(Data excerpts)
=== Begin Enclosure ===

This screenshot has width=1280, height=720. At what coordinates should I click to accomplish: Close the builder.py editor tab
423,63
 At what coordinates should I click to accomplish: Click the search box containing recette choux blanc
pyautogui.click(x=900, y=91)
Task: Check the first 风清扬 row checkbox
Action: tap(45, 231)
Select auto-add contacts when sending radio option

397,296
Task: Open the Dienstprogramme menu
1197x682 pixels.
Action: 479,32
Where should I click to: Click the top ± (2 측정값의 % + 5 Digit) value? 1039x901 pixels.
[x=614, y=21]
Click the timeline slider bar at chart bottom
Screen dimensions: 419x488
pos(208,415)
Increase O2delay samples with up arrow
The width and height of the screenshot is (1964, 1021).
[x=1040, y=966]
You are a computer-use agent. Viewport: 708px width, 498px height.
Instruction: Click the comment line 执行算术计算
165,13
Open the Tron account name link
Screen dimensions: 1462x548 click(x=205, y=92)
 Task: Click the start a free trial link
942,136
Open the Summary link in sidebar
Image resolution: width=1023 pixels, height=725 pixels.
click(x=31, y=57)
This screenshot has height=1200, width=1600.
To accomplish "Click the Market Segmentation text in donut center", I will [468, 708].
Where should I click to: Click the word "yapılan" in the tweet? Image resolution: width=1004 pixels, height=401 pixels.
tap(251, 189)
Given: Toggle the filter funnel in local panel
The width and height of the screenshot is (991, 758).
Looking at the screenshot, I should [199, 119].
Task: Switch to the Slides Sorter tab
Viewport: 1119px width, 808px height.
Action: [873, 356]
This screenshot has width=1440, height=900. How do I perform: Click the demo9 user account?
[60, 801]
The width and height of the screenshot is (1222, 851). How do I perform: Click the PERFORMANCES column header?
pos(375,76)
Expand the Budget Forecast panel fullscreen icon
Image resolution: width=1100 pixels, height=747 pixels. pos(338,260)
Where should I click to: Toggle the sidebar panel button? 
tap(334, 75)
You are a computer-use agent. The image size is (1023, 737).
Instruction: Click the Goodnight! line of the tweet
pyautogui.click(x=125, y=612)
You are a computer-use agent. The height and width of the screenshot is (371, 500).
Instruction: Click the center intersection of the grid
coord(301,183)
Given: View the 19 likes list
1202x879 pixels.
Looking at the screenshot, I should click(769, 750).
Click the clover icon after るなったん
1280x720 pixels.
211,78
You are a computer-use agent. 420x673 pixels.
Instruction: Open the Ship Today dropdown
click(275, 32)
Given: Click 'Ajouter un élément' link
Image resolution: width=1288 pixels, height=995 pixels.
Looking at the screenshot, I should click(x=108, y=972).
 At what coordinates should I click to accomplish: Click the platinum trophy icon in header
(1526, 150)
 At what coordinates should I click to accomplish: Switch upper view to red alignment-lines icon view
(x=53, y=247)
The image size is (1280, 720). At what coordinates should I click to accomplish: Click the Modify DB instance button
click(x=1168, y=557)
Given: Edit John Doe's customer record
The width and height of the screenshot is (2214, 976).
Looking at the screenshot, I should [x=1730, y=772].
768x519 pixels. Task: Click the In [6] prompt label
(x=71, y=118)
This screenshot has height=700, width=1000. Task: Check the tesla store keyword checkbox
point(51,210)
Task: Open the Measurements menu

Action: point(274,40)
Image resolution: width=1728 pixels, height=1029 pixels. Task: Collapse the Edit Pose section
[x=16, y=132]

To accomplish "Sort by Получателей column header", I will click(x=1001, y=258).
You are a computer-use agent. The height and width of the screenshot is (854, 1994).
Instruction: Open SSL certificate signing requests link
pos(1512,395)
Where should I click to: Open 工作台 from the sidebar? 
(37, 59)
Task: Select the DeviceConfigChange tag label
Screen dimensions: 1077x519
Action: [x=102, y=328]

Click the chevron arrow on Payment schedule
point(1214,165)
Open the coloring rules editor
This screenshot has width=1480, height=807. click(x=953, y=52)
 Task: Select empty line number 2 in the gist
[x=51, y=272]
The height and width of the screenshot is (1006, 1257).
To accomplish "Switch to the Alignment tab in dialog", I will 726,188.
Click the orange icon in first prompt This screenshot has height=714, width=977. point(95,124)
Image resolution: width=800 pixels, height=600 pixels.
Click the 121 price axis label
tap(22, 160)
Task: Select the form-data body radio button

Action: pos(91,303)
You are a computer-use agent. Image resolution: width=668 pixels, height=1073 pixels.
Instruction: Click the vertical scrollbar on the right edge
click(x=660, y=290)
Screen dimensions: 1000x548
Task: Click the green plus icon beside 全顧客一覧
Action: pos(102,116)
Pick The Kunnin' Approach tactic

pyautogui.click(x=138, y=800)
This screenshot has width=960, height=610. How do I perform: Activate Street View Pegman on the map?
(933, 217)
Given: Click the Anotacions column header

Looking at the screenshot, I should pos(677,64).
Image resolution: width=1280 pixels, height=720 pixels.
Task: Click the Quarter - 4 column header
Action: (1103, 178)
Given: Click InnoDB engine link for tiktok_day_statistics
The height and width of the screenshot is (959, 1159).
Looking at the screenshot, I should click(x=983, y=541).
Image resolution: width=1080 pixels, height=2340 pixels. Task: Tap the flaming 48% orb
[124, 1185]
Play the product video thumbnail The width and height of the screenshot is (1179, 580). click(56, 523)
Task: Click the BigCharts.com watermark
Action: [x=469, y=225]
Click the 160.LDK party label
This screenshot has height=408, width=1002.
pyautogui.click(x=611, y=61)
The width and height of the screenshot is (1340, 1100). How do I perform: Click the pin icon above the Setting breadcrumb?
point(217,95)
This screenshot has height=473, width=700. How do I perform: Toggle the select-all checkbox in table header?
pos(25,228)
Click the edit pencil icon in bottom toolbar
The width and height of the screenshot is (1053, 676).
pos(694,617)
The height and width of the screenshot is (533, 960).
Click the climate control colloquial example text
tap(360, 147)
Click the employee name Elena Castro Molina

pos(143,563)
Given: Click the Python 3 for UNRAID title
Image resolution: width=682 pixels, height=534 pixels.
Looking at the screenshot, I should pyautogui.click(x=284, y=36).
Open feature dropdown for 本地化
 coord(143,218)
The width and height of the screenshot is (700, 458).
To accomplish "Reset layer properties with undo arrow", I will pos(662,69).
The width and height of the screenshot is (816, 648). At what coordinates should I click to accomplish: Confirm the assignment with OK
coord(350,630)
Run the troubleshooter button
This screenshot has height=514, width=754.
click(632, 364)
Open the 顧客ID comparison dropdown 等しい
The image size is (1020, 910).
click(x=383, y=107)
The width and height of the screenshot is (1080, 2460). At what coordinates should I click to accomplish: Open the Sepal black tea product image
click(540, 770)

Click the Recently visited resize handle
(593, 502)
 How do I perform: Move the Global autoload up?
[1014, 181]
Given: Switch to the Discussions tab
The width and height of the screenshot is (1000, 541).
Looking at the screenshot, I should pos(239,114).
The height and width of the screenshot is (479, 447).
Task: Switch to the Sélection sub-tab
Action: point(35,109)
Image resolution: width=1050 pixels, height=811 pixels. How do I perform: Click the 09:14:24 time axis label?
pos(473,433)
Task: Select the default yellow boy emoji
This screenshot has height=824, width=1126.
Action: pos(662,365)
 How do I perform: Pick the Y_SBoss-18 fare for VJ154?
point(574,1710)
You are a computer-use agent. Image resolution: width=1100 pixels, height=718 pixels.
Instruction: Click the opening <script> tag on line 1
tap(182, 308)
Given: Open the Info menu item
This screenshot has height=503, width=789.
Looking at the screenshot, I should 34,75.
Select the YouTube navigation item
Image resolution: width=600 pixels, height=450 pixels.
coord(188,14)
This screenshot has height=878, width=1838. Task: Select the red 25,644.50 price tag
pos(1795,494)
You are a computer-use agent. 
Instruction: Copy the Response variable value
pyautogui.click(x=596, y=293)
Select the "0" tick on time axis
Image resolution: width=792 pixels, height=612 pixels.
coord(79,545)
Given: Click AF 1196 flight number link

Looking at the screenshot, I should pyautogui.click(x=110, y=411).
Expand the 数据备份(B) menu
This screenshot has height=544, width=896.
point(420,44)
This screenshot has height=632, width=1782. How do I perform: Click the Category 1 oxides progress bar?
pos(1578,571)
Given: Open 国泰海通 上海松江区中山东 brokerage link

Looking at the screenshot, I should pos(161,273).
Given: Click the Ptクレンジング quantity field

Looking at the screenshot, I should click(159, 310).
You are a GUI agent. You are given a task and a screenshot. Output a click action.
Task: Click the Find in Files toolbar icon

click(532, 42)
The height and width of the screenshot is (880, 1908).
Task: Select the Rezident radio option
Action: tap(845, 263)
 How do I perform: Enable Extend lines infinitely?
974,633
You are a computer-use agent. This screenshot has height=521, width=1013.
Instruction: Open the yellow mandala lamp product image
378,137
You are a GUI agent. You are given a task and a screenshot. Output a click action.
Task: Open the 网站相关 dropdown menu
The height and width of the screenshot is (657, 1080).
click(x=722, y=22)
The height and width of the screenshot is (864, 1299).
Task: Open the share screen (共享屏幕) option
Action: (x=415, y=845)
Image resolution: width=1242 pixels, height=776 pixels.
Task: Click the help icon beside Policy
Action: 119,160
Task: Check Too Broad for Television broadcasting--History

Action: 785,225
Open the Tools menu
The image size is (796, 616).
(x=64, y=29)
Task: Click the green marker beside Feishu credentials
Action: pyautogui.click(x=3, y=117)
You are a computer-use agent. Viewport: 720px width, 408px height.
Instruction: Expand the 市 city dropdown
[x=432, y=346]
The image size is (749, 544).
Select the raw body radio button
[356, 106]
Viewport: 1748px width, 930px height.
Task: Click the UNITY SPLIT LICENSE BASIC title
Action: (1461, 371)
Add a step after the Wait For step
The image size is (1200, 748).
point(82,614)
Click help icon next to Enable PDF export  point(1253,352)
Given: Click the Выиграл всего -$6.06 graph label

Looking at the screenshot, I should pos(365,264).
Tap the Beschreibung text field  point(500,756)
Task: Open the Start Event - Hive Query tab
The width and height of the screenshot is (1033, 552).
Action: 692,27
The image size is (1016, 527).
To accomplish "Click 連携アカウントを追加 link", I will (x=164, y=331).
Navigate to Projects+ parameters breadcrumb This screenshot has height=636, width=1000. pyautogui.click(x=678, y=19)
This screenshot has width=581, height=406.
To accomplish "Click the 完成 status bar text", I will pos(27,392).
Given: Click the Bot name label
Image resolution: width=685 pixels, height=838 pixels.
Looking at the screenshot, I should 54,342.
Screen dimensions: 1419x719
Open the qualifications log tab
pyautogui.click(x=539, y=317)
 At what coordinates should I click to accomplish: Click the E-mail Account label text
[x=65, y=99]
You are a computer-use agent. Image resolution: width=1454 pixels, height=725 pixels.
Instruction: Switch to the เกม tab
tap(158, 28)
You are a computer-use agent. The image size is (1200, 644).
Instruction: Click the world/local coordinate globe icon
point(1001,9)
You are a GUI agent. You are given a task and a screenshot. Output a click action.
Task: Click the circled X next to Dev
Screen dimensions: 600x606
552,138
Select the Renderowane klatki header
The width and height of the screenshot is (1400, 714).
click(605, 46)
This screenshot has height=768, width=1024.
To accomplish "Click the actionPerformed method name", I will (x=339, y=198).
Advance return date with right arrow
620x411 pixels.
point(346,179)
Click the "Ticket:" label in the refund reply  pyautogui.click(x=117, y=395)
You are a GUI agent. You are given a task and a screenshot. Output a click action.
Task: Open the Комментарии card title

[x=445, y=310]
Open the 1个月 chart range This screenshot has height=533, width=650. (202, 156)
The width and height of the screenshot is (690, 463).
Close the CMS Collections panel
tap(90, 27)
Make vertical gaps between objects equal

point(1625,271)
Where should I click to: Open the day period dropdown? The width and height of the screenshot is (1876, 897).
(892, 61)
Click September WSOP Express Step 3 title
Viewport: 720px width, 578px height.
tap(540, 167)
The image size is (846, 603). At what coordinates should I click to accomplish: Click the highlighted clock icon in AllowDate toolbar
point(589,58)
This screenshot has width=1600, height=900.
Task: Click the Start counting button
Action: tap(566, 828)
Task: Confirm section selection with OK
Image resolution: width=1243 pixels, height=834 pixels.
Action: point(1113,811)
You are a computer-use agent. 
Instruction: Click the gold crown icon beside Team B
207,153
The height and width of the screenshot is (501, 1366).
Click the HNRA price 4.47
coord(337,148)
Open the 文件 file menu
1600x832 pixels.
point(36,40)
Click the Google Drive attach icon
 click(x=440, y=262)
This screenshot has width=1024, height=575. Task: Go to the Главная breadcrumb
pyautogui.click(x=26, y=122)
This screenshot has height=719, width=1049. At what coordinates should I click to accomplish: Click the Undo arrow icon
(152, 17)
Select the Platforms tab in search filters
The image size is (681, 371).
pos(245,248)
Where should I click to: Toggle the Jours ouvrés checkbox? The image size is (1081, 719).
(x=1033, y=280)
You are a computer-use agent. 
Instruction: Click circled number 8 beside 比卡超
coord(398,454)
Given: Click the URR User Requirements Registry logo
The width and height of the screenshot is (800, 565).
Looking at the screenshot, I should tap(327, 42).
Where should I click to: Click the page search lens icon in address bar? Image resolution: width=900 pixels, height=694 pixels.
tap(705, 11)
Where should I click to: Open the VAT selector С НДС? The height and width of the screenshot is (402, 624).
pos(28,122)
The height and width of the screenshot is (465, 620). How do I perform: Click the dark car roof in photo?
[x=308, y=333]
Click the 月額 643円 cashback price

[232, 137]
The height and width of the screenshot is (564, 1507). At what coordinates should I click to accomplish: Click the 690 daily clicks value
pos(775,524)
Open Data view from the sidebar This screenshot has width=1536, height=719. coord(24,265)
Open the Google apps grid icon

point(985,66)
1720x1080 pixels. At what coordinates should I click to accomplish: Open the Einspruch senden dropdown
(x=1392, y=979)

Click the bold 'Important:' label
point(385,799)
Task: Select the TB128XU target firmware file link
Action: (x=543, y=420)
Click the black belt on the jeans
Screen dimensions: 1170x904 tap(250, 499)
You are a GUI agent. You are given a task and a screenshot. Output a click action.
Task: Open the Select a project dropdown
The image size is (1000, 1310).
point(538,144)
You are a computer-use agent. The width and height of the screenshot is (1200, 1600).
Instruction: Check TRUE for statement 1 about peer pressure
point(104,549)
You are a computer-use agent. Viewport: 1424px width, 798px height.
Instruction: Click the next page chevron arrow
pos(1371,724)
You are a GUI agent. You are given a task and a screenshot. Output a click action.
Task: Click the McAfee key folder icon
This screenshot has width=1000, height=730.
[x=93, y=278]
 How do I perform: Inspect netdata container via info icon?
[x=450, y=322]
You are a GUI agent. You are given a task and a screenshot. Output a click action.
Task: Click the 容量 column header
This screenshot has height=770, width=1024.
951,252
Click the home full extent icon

=== End Enclosure ===

#### PROBLEM TO WORK ON:
Compute how many lines of the records above hold the string "item". Give the number with no other output.

#### RESPONSE TO THE TASK:
2